**Records shown**
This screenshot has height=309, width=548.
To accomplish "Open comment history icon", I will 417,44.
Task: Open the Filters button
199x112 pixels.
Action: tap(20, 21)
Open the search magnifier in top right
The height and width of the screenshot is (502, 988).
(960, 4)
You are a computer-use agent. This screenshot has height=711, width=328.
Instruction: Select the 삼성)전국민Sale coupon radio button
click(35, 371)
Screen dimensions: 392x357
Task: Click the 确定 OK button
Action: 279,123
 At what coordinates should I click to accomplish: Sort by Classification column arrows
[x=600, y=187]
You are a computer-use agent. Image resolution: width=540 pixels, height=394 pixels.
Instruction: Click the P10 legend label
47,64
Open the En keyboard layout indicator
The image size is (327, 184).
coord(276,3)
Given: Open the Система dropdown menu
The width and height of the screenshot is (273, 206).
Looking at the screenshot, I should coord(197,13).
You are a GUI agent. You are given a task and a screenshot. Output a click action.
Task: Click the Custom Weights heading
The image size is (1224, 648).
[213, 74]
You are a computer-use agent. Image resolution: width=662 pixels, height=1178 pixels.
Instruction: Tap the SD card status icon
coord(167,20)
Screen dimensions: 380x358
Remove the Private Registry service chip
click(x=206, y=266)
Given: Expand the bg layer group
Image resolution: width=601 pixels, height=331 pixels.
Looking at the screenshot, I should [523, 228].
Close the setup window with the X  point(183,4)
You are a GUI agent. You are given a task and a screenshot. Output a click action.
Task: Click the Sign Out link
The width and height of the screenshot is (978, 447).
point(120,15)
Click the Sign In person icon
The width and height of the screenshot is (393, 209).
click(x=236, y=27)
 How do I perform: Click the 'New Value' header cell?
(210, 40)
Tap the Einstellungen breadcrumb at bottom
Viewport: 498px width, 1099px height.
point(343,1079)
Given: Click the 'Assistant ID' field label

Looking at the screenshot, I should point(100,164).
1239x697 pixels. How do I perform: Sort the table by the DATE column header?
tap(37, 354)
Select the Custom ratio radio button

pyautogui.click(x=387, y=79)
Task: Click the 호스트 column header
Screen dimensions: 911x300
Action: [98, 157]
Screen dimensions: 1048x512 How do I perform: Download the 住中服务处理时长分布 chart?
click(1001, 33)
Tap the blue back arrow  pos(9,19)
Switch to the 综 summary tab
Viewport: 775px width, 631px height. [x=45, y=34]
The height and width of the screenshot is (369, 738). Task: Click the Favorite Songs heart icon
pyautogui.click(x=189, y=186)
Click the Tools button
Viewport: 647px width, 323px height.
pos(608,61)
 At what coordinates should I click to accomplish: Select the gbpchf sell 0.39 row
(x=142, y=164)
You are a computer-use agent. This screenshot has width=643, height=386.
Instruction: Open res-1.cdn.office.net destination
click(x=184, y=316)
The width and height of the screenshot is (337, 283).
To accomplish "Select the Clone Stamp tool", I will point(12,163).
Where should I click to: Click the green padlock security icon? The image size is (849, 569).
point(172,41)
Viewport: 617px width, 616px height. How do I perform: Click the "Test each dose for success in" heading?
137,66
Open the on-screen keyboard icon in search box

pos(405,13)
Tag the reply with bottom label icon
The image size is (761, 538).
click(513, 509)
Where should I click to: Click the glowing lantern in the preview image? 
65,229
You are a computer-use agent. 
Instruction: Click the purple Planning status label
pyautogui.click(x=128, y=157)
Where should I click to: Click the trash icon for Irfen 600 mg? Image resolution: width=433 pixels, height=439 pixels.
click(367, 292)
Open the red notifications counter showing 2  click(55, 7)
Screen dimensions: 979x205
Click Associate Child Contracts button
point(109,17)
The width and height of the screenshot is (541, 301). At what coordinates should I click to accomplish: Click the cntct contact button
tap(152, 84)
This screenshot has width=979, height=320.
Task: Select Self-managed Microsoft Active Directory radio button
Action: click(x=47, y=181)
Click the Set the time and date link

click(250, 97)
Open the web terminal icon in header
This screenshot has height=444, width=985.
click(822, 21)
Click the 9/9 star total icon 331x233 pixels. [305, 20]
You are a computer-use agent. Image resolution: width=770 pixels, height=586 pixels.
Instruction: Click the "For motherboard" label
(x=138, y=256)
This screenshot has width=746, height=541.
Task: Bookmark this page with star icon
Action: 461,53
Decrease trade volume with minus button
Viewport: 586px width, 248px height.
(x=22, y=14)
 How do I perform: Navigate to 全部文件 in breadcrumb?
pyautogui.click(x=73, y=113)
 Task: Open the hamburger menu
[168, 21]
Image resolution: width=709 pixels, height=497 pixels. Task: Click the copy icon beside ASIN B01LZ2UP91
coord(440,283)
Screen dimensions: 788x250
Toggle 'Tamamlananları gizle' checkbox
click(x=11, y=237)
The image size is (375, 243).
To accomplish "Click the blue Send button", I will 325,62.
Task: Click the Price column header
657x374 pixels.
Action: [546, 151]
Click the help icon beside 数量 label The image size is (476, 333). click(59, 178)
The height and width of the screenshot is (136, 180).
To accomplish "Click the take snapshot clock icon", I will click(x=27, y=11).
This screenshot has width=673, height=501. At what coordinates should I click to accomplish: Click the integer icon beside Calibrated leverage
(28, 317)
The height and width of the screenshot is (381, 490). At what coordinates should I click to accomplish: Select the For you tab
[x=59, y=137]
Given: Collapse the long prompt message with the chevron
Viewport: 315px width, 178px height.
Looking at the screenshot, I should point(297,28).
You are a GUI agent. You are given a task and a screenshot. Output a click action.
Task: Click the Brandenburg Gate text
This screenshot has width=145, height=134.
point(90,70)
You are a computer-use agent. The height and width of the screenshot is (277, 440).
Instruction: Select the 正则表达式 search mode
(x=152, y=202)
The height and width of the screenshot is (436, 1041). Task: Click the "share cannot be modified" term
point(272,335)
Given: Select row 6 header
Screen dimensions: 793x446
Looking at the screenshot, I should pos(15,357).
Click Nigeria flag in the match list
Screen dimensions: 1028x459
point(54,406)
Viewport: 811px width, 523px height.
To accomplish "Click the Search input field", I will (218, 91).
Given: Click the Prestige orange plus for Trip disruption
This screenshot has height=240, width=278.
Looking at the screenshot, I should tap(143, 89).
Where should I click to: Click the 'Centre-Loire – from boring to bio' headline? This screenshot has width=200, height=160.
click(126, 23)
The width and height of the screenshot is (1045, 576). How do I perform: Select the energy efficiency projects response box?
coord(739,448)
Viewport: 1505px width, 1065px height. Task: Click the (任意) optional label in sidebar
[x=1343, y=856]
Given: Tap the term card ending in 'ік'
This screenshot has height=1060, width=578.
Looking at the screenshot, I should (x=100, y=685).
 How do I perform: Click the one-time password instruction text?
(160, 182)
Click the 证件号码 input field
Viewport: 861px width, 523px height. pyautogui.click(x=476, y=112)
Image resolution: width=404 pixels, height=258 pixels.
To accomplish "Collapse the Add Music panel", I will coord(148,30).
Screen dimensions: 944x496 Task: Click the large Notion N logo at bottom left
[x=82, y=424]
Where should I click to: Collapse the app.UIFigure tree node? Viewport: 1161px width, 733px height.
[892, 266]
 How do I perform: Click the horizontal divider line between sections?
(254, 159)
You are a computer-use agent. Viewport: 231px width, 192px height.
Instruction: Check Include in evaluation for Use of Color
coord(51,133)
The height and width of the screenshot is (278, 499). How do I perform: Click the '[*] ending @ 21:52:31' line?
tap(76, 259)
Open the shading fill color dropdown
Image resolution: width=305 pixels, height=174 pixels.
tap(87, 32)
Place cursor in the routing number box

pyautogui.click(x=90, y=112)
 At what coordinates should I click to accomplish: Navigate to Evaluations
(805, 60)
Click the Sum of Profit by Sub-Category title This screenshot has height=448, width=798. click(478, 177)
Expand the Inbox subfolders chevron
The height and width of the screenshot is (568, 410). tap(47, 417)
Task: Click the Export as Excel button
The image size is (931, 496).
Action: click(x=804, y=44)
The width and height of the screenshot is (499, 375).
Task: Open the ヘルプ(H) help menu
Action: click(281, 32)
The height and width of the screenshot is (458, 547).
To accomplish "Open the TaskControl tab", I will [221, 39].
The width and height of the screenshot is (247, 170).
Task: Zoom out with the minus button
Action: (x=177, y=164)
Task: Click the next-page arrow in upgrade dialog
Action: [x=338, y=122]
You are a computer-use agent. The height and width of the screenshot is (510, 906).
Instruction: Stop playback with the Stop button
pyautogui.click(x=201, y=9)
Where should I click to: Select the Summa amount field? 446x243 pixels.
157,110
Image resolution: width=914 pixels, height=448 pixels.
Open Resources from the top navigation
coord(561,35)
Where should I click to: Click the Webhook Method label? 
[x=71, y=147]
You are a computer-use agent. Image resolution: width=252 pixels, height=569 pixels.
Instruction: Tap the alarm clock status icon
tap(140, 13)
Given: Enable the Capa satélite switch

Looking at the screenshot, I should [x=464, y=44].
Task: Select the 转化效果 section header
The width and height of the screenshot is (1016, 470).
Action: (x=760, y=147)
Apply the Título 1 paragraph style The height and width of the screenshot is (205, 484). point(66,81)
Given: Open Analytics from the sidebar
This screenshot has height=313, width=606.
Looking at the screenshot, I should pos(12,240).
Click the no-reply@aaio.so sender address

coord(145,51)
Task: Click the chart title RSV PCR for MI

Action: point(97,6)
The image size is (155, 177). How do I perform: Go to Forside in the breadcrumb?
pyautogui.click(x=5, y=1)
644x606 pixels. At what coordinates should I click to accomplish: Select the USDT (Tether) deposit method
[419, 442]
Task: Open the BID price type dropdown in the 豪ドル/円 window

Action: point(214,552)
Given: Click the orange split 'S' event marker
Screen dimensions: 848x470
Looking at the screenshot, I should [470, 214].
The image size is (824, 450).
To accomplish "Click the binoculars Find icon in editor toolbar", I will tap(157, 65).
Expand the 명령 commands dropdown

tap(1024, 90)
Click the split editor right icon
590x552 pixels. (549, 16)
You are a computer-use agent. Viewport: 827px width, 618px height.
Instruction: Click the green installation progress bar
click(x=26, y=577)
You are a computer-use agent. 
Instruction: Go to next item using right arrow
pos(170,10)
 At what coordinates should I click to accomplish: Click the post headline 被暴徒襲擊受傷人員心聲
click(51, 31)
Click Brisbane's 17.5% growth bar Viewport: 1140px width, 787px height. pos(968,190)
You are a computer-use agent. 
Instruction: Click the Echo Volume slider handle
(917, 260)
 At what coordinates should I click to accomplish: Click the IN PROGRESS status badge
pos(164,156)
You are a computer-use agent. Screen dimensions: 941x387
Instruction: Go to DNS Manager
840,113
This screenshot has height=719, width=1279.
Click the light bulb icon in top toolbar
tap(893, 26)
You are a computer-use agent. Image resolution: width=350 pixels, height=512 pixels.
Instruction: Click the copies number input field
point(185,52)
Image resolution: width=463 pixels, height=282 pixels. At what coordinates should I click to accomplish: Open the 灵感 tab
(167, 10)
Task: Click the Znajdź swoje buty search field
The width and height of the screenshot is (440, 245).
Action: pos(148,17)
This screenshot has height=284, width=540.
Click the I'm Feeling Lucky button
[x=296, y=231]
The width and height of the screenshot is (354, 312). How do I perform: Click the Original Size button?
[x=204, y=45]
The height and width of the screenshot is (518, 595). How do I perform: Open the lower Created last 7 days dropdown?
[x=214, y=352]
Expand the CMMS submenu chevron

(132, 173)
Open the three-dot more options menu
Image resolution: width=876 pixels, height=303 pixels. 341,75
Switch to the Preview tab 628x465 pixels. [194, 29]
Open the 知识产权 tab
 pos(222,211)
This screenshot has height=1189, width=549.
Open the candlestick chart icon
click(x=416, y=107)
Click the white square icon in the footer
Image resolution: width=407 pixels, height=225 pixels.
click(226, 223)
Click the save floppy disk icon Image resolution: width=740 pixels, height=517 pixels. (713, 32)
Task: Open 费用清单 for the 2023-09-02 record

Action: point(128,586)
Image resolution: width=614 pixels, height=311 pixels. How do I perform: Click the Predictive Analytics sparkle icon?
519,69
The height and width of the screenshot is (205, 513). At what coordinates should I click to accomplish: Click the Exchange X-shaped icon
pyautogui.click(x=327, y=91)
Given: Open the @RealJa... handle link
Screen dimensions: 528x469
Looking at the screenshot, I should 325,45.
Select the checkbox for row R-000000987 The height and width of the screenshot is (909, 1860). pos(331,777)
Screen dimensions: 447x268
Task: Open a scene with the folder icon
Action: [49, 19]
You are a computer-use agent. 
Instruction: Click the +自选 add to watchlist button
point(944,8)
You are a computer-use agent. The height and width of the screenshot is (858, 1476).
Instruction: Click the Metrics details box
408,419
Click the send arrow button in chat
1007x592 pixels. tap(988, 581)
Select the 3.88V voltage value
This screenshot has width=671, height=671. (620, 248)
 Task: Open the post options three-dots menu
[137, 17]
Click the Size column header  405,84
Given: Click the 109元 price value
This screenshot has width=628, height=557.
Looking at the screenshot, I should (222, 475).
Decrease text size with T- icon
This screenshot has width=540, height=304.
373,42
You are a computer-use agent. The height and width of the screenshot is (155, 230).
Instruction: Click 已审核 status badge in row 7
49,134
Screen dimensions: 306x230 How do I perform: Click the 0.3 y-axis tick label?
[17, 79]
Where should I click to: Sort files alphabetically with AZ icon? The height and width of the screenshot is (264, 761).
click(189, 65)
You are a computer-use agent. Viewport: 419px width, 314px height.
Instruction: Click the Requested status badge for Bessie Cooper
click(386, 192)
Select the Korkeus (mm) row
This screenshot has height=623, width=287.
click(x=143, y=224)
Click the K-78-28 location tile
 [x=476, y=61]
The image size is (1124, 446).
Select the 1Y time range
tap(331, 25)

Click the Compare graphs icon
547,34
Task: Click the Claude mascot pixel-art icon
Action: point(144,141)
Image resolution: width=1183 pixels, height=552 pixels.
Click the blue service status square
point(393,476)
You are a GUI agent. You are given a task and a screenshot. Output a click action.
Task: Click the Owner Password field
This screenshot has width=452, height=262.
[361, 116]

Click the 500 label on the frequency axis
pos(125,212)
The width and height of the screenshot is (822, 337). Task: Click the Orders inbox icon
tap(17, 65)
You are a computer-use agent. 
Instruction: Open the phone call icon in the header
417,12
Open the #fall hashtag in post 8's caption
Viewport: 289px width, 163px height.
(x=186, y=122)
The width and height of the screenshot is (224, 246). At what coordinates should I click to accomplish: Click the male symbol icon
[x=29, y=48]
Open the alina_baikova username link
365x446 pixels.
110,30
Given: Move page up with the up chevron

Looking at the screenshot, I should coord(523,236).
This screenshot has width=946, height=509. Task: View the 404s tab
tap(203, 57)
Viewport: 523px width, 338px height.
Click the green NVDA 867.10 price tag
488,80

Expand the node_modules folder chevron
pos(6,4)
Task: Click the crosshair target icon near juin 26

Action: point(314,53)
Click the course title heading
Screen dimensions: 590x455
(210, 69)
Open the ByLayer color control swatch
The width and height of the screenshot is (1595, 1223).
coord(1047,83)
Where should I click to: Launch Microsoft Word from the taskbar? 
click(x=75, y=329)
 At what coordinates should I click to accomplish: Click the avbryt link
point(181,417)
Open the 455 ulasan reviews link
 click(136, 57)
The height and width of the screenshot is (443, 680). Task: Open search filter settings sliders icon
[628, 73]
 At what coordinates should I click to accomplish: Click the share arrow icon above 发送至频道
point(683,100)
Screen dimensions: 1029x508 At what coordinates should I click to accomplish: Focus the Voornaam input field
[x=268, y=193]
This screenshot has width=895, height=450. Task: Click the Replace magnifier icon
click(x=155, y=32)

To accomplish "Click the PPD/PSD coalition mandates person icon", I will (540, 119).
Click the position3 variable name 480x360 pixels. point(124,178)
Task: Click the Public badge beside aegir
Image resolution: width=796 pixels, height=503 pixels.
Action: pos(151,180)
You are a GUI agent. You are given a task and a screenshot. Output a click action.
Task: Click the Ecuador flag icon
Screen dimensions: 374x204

**Task instructions**
In the listing above, find the line with "Select the 3.88V voltage value" and the line with "Given: Click the 109元 price value", then print exactly those lines and every line between them.

**Reply**
Select the 3.88V voltage value
This screenshot has width=671, height=671. (620, 248)
 Task: Open the post options three-dots menu
[137, 17]
Click the Size column header  405,84
Given: Click the 109元 price value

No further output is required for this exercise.